Я поднялась по скрипучим ступенькам на крыльцо, не обращая внимания на затянутые паутиной окна и перекошенную дверную коробку, шероховатую и потрескавшуюся. Глубоко вздохнула, постучала и стала ждать ответа. Ничего. Когда я постучала еще раз, изнутри донесся какой-то шорох. Я нагнулась к окну и прислушалась: да, точно шаги, осторожные и торопливые. Приглядевшись, я заметила движение в задней части дома, потом хлопнула дверь. Я побежала за дом. В саду по-прежнему цвели фиалки, как будто чего-то ждали в своей мудрости или наблюдали. Из гаража выехала машина Генри, свернула на гравийную подъездную дорожку. Я кричала, махала руками, однако он нажал на газ, и машина скрылась в клубах пыли. На долю секунды я поймала его взгляд в зеркале заднего вида, но Генри так и не остановился.

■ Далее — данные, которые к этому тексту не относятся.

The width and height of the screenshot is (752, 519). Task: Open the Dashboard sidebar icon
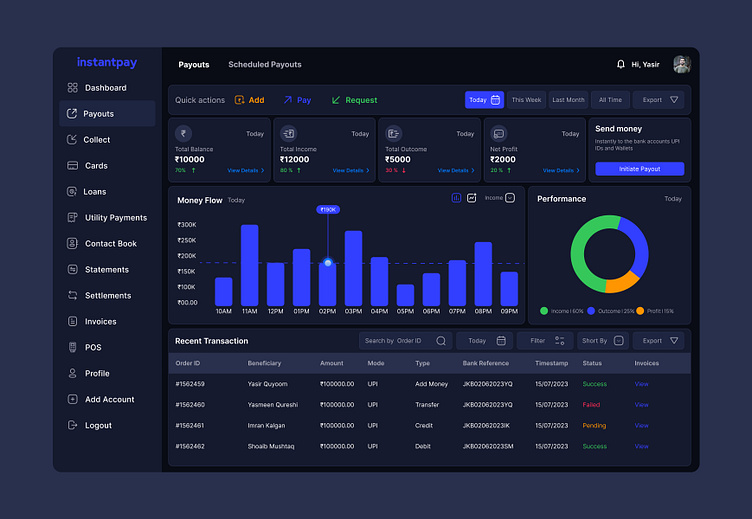72,87
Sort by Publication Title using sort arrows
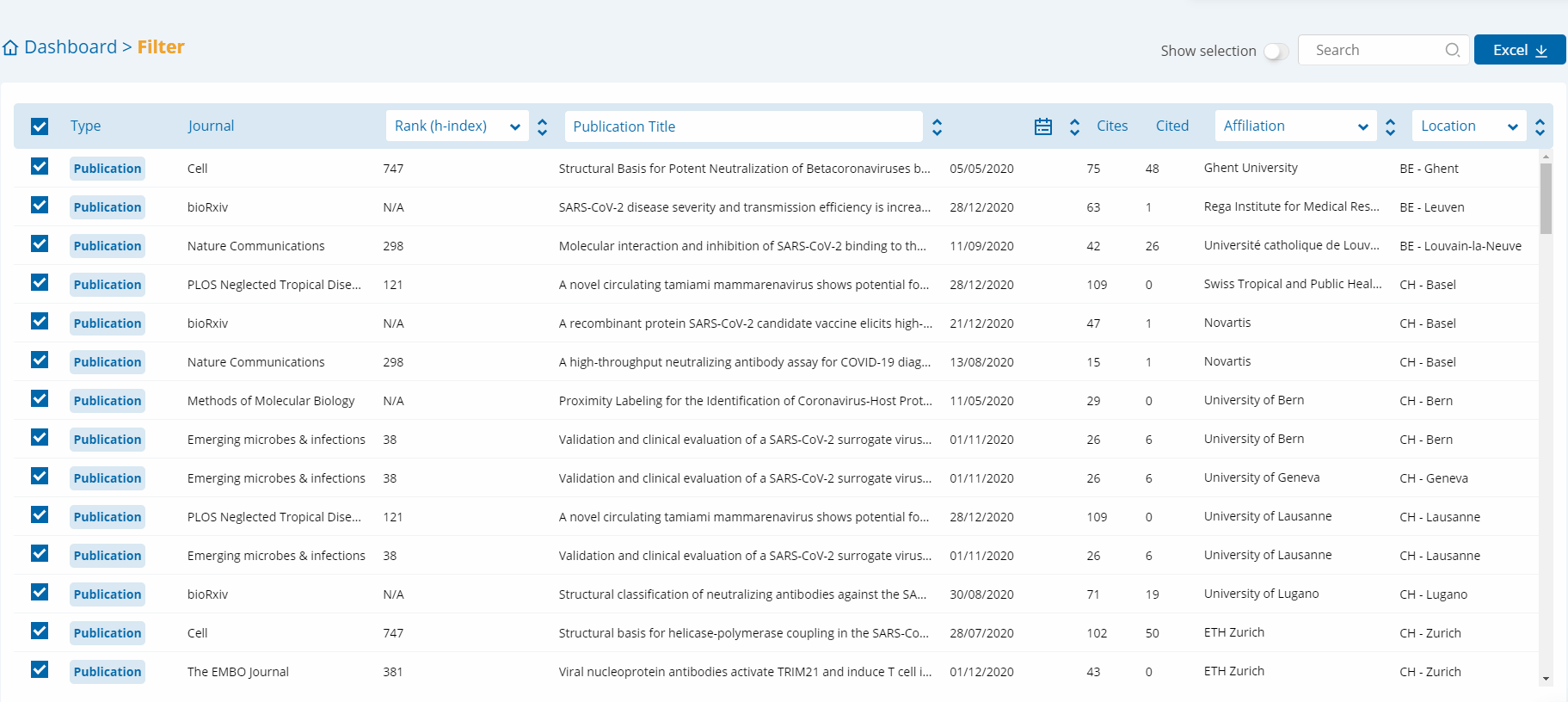1568x702 pixels. coord(937,126)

– До свидания, милая! – По щекам Би текли слезы, когда она высадила меня у паромного терминала. – Как же мне не хочется, чтобы ты уезжала!

– Мне тоже.

Я должна была уехать, хотя оставляла на острове две незаконченные истории – свою и Эстер. В здешнем воздухе витали воспоминания и тайны, которые мешали дышать.

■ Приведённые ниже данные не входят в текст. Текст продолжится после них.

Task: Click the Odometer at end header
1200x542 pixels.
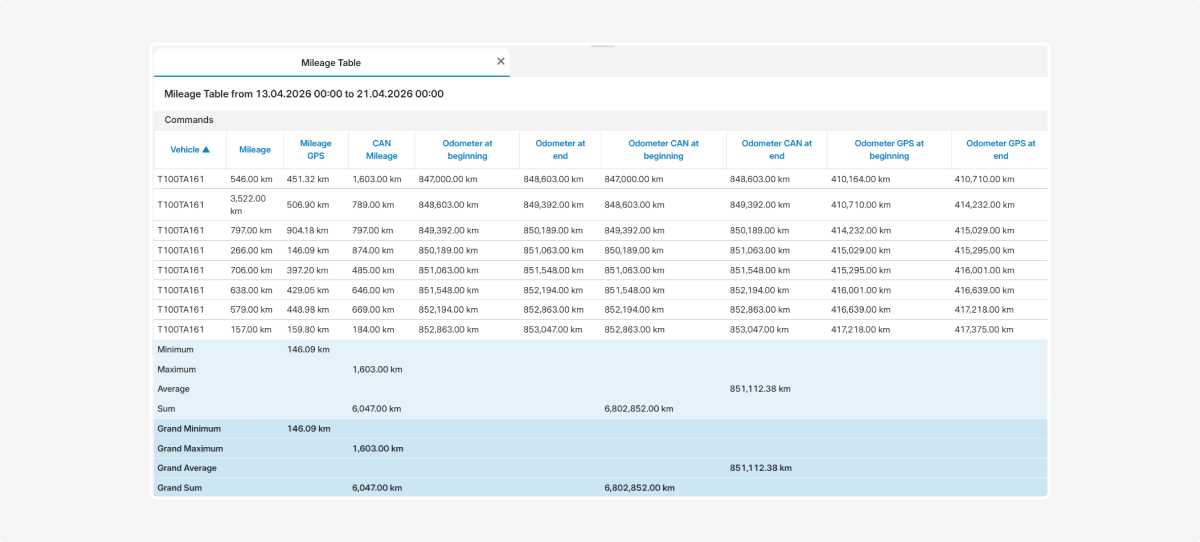Action: (x=560, y=150)
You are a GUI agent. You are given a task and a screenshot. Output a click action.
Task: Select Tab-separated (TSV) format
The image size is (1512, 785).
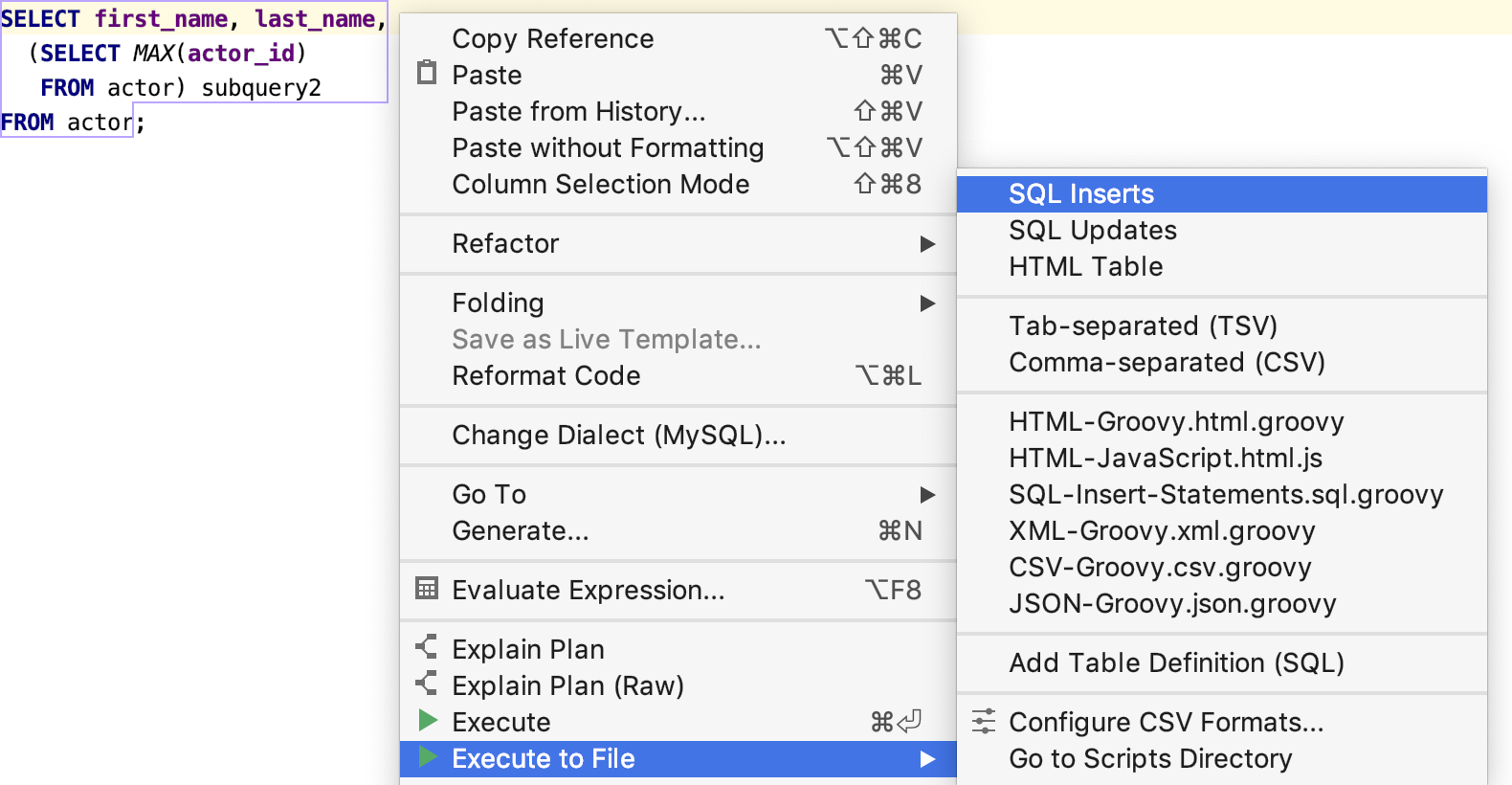click(x=1143, y=326)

– Ты ведь скоро приедешь? – спросила тетя, глядя на меня печальными глазами.

– Конечно!

Если честно, я сомневалась, но хотела успокоить и поддержать Би. Я крепко обняла ее, потом вместе с другими пассажирами поднялась на паром. Под конец своего пребывания на острове я успела сделать еще одну вещь – положила в конверт с адресом Эллиота копию дневника Эстер, которую тщательно отксерокопировала в городе, и бросила письмо в почтовый ящик.

Я покидала любимый остров, не зная, вернусь ли сюда вновь, как много лет назад не знала моя бабушка.

Глава 19

Двадцатое марта

На следующий день я проснулась в своей нью-йоркской постели, вернувшись к своей нью-йоркской жизни и своим нью-йоркским проблемам, которые казались сущими пустяками в сравнении с ошеломительными событиями на острове Бейнбридж: нераскрытой семейной тайной и незаконченным романом с Джеком. Вернее, уже законченным, судя по тому, что он не прислал ни одного сообщения. Надежды на радушную встречу тоже не оправдались.

– Не надо было тебе уезжать, Эм! – заявила Аннабель в присущей только ей манере. – Возвращайся на остров!

– Я решила, что могу поразмышлять о жизни и здесь. Может, напишу что-нибудь.

– Не хочу показаться бестактной, дорогая, но, по-моему, ты это говоришь последние пять лет, – с изрядной долей сарказма заметила подруга.

Я опустила взгляд на свои руки и, как всегда, когда волнуюсь, стала теребить мизинец.

– Извини. Ты же знаешь, я просто хочу, чтобы ты была счастлива.

– Конечно, знаю.

– Вот и отлично. – Она сделала паузу и хитро посмотрела на меня. – Потому что подружка невесты на моей свадьбе должна быть счастливой.

У меня отвисла челюсть.

– Ничего себе! Вы с Эваном?..

– Мы с Эваном и Херби Хэнкоком. – Подруга с гордостью подняла руку, демонстрируя кольцо. – Даже не знаю, как это вышло, Эм. Последние несколько недель мы практически не расставались, а потом он пригласил меня на концерт Херби Хэнкока и в антракте сделал предложение.

Хотя я искренне радовалась за подругу, внутри меня что-то дрогнуло. Ее счастье словно ярким лучом высветило мое одиночество.